Steele: What the legislature should do

Updated: February 21, 2012 3:58PM



Amidst the several important issues the Indiana Generally Assembly has considered during the current session are a few frivolous ones that really had no chance of passing.

‘Twas ever thus, and the public probably worries too much about vanity proposals like the creationism-in-science-class proposal.

And, the recent whopper by a Fort Wayne representative — declining to vote in favor of honoring that “radical” organization, the Girl Scouts — is more a symptom of legislators having too much time on their hands and over-active minds.

It’s a good sign from the leadership that they’ve cut the session short this year. The legislature certainly wouldn’t accomplish anything significant if it stayed the full term, and minimizing the time for mischief is a welcome decision.

Meanwhile (and speaking of things that will probably never happen), I think one, perhaps counterintuitive, way to get a tighter control over the legislature is to double its size, to 200 members in the House of Representatives and 100 members in the Senate.

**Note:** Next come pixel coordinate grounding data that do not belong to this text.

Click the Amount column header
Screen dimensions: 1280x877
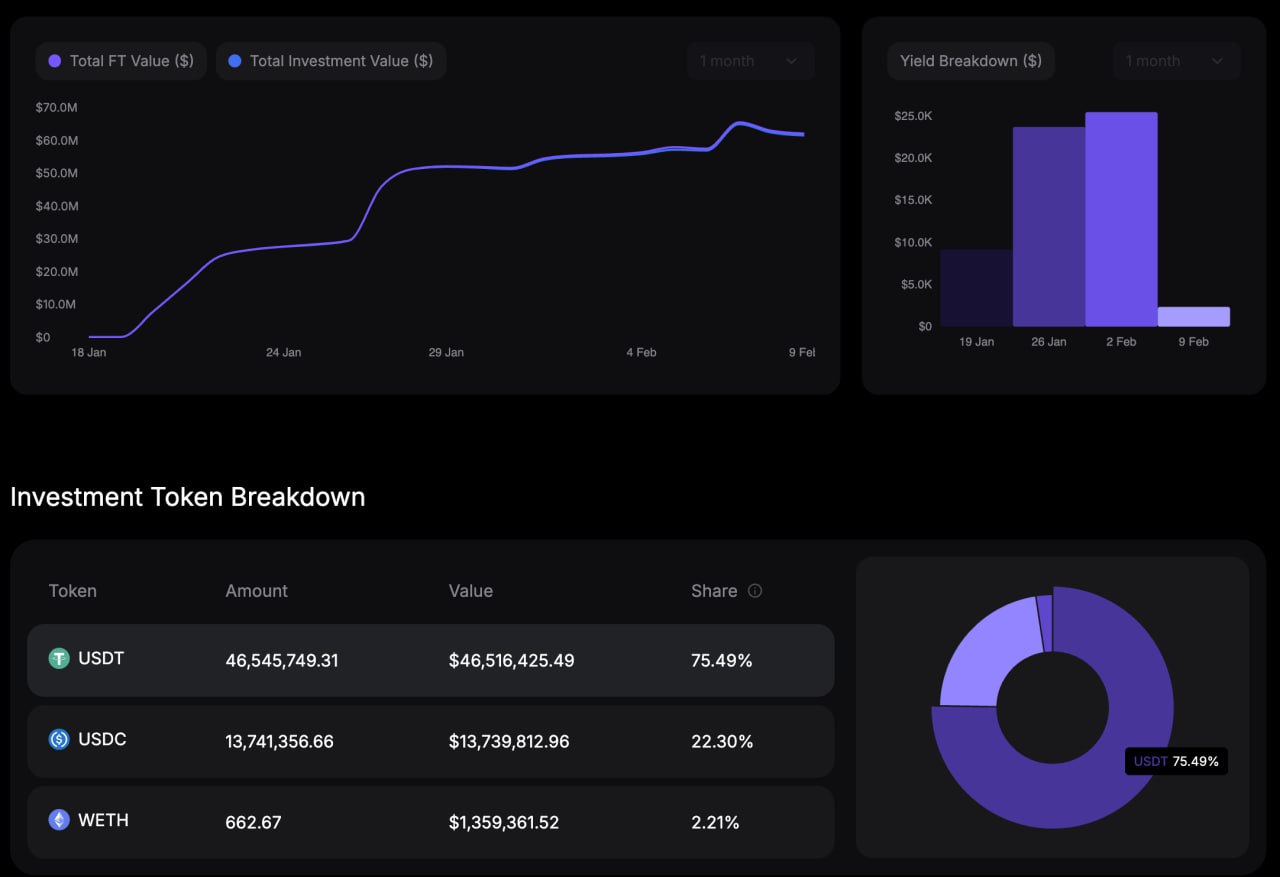pos(256,591)
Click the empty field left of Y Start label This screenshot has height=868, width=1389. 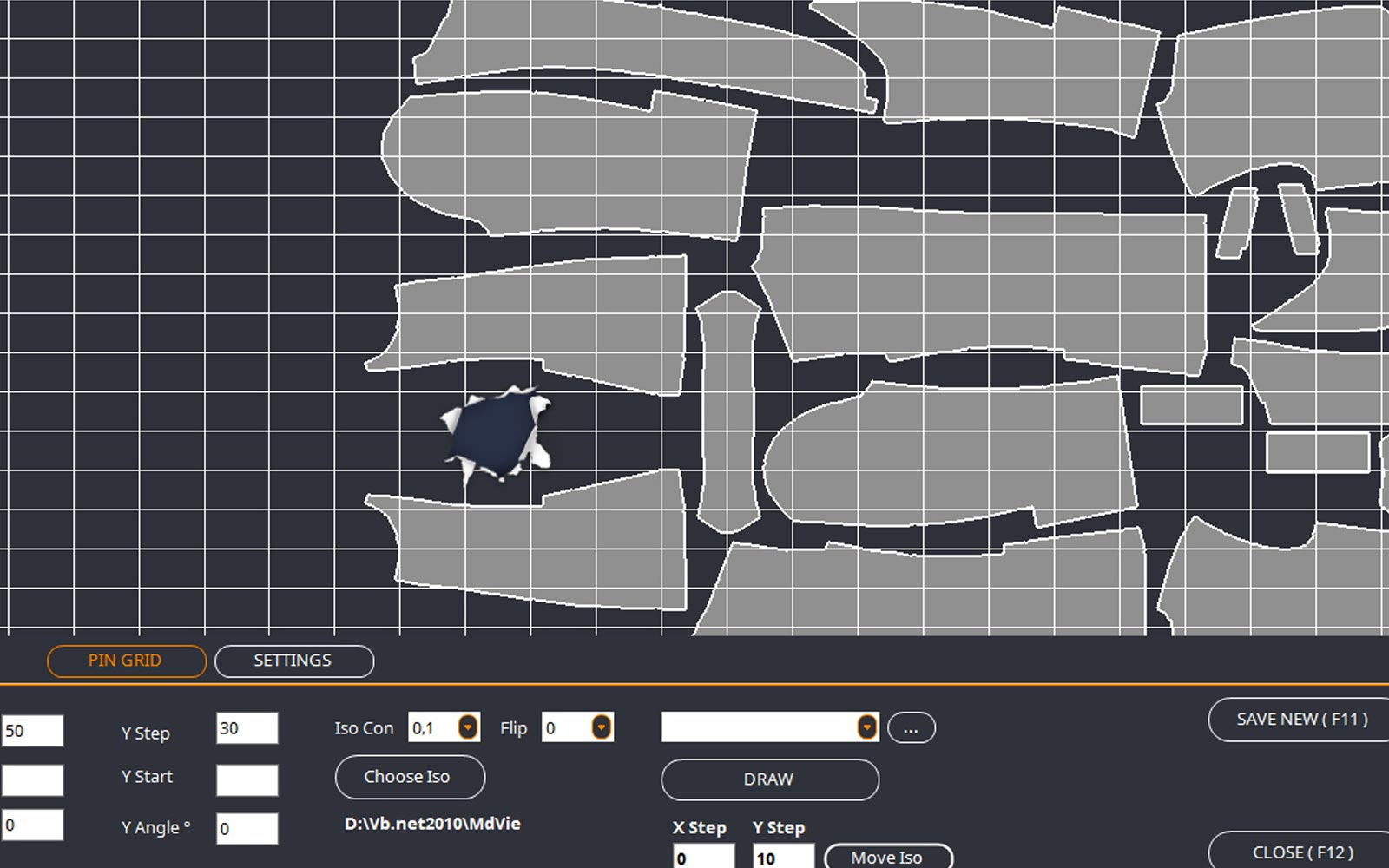pos(32,779)
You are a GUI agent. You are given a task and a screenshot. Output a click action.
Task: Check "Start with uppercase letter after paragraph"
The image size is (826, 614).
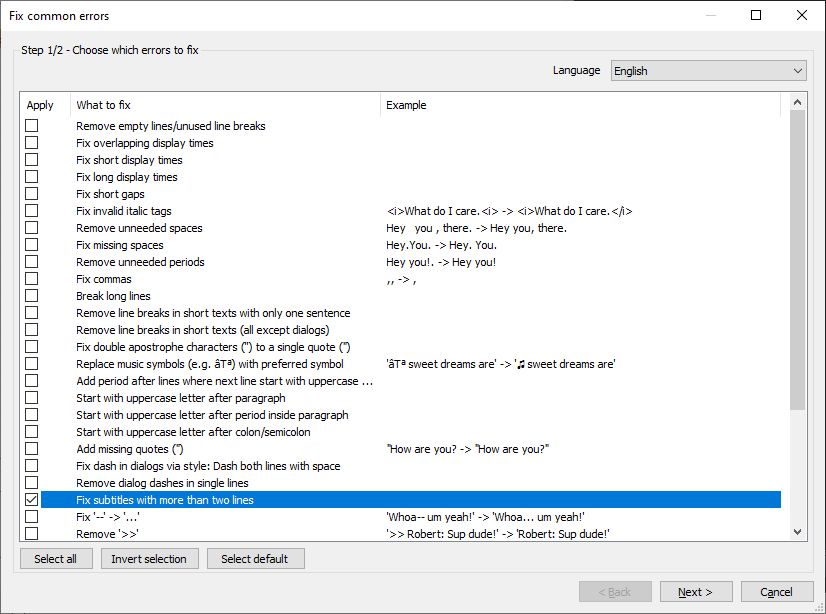pos(31,398)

That, I think, would bring legislators “closer” to voters. I think it’s safe to say most voters aren’t able to describe the geographic make-up of their House or Senate districts. Politics becomes much more incumbent- and money-dominated in that situation.

The small size of the House and Senate, meanwhile, makes it less likely that diverse groups, not necessarily related to party, can form. Members become beholden to the often short-sighted, or downright obtuse, strategies and tactics of their leaders.

A larger legislature would still be a manageable institution, but would freshen the dynamic in Indianapolis, and push legislators closer to their voters.

Superintendents’ pay

One of the things state legislators are mulling is an effort to make school superintendents’ contracts more “public.”

They’re already completely public, and generally reported on when a contract is approved, but there’s the idea that superintendents are over-compensated, and that that’s because the public doesn’t know what their compensation is.

It’s certainly possible that school boards in general have gotten too generous in their negotiating, and a more attentive public could rein that in. But it’s more likely that apparently high compensation is largely the result of the fact that the supply of superintendents is very small.

The idea that superintendents bewitch school boards into high compensation is convenient, but generally not the case. If the public and its legislators want to compensate superintendents at a lesser level, they need to increase the supply.

The real decision is whether the qualifications for the job should be adjusted, and the supply increased. Having a special public hearing to give cranks the opportunity to complain won’t change anything.